Electoral ward in Bristol, England

Clifton Down is one of the thirty-four electoral wards in the city of Bristol in the southwest of England, United Kingdom. It is represented by two members on Bristol City Council, which as of 2024 are George Calascione and Serena Ralston of the Green Party of England and Wales.

Clifton Down ward was created in May 2016 following a boundary review. It incorporates areas that were previously part of Clifton East and Cotham wards. From 2016-2024, it was represented by Carla Denyer, who stood down to successfully campaign as Member of Parliament for the Bristol Central constituency.

==Area profile==
The ward covers the area between the Downs, Pembroke Road, Hampton Road and Queens Road, with Whiteladies Road running down the middle. The ward includes parts of the neighbourhoods of Clifton, Redland, and Cotham, although these are primarily in neighbouring council wards. Notable places in the Clifton Down ward include Clifton Down railway station, Clifton Down Shopping Centre, Whiteladies Picture House, The Bristol Improv Theatre and Bristol Lido.

Many students live in Clifton Down. Over 30% of the population is aged 20–24, significantly higher than the national average.

For elections to the Parliament of the United Kingdom, Clifton Down is part of the Bristol Central constituency.
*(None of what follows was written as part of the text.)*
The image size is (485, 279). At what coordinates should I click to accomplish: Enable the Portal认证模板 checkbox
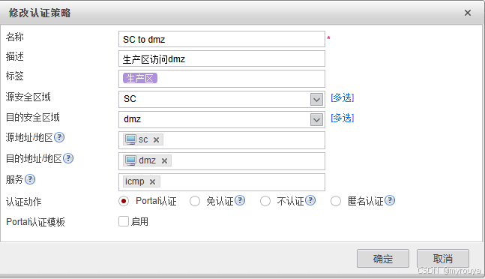pyautogui.click(x=124, y=221)
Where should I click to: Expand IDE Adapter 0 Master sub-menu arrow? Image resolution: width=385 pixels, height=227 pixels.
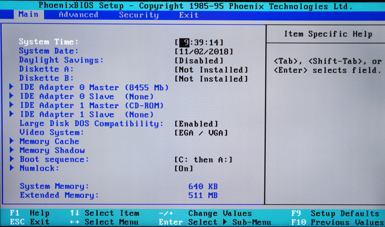point(12,87)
Before the 2024 constituency boundary changes it was in Bristol West.

==Local elections==

===2024 election===

Clifton Down (2 seats)
| Party |  | Candidate | Votes | % | ±% |
|---|---|---|---|---|---|
|  | Green | Serena Ralston | 1,813 | 56.96 | −3.30 |
|  | Green | George Calascione | 1,705 | 53.57 | +10.61 |
|  | Labour | Tristran Harris | 903 | 28.37 | +6.80 |
|  | Labour | Nick Smith | 803 | 25.23 | +9.19 |
|  | Conservative | Michael Abbott | 294 | 9.24 | −1.77 |
|  | Conservative | Harry Lucas | 250 | 7.85 | −1.88 |
|  | Liberal Democrats | Elizabeth Badman | 186 | 5.84 | −5.07 |
|  | Liberal Democrats | Merche Clark | 166 | 5.22 | −5.28 |
|  | TUSC | Suzanne Muna | 78 | 2.45 | +2.45 |
| Turnout |  |  | 3,183 | 41.36 | −3.24 |
|  | Green hold |  |  |  |  |
|  | Green hold |  |  |  |  |

===2021 election===

Clifton Down (2 seats)
| Party |  | Candidate | Votes | % | ±% |
|---|---|---|---|---|---|
|  | Green | Carla Suzanne Denyer | 2,458 | 60.26 | +26.83 |
|  | Green | Tom Hathway | 1,752 | 42.95 | +16.29 |
|  | Labour | Elliott Jacob Callender | 880 | 21.57 | −4.83 |
|  | Labour | Teresa Ann Stratford | 654 | 16.03 | −4.37 |
|  | Conservative | Jude Fabio D'Alesio | 449 | 11.01 | −9.63 |
|  | Liberal Democrats | Merche Clark | 445 | 10.91 | −7.02 |
|  | Liberal Democrats | Laura Kirsten Barry | 428 | 10.49 | −5.65 |
|  | Conservative | Edward Alexander De'Mayene Gibson | 397 | 9.73 | −7.98 |
| Turnout |  |  | 4,079 | 46.09 | −1.40 |
|  | Green hold |  |  |  |  |
|  | Green hold |  |  |  |  |

===2016 election===

Clifton Down (2 seats)
| Party |  | Candidate | Votes | % | ±% |
|---|---|---|---|---|---|
|  | Green | Carla Denyer | 1,255 | 33.43 |  |
|  | Green | Clive Stevens | 1,001 | 26.66 |  |
|  | Labour | Philip Jardine | 991 | 26.40 |  |
|  | Conservative | Sarah Cleave | 775 | 20.64 |  |
|  | Labour | Satnam Singh* | 766 | 20.40 |  |
|  | Liberal Democrats | Tom Stubbs | 673 | 17.93 |  |
|  | Conservative | Steve Smith | 665 | 17.71 |  |
|  | Liberal Democrats | Joshua Warwick-Smith | 606 | 16.14 |  |
|  | Independent | Dawn Parry | 273 | 7.27 |  |
| Turnout |  |  | 3,754 | 47.49 |  |
|  | Green win (new seat) |  |  |  |  |
|  | Green win (new seat) |  |  |  |  |

- On 22 April 2016, it was announced that Satnam Singh had been suspended from the Labour Party for failing to disclose prior convictions for selling illegal tobacco and drugs. As the nominations process had already been completed, it was too late for Labour to nominate a new candidate or withdraw Mr Singh from the ballot.